(Items from a dataset)
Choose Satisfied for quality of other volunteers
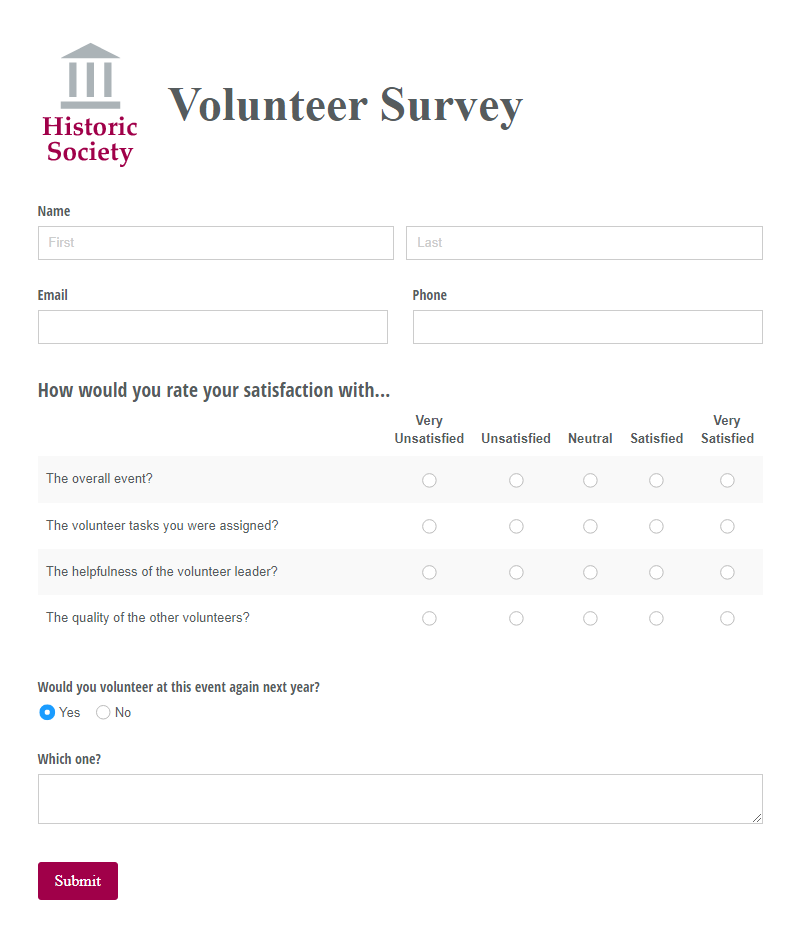The image size is (800, 937). 656,618
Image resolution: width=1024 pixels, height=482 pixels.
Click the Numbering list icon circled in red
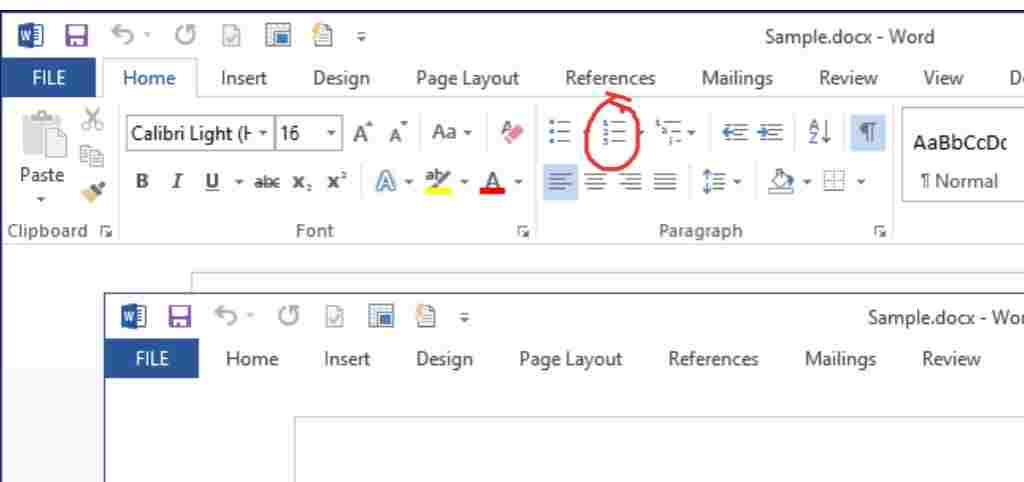(x=615, y=133)
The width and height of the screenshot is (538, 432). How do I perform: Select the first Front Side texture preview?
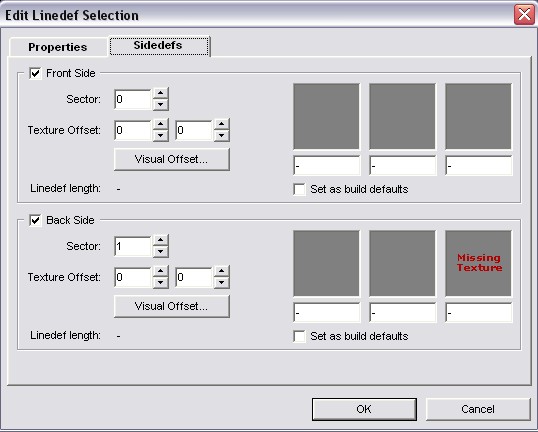326,116
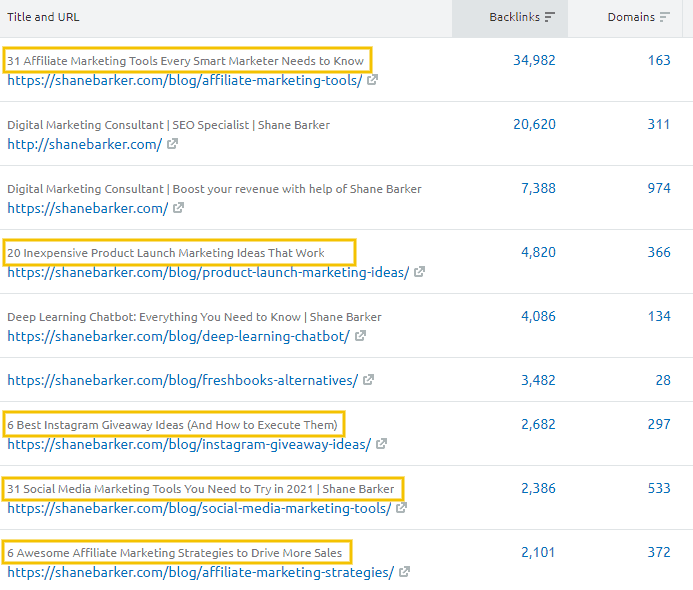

=== TASK OBJECTIVE ===
Every line above should be copied exactly, apart from any pictures.

=== REPLY ===
Choose Satisfied for quality of other volunteers
The image size is (800, 937). 656,618
Image resolution: width=1024 pixels, height=482 pixels.
Click the Numbering list icon circled in red
(x=615, y=133)
The width and height of the screenshot is (538, 432). How do I perform: Select the first Front Side texture preview?
326,116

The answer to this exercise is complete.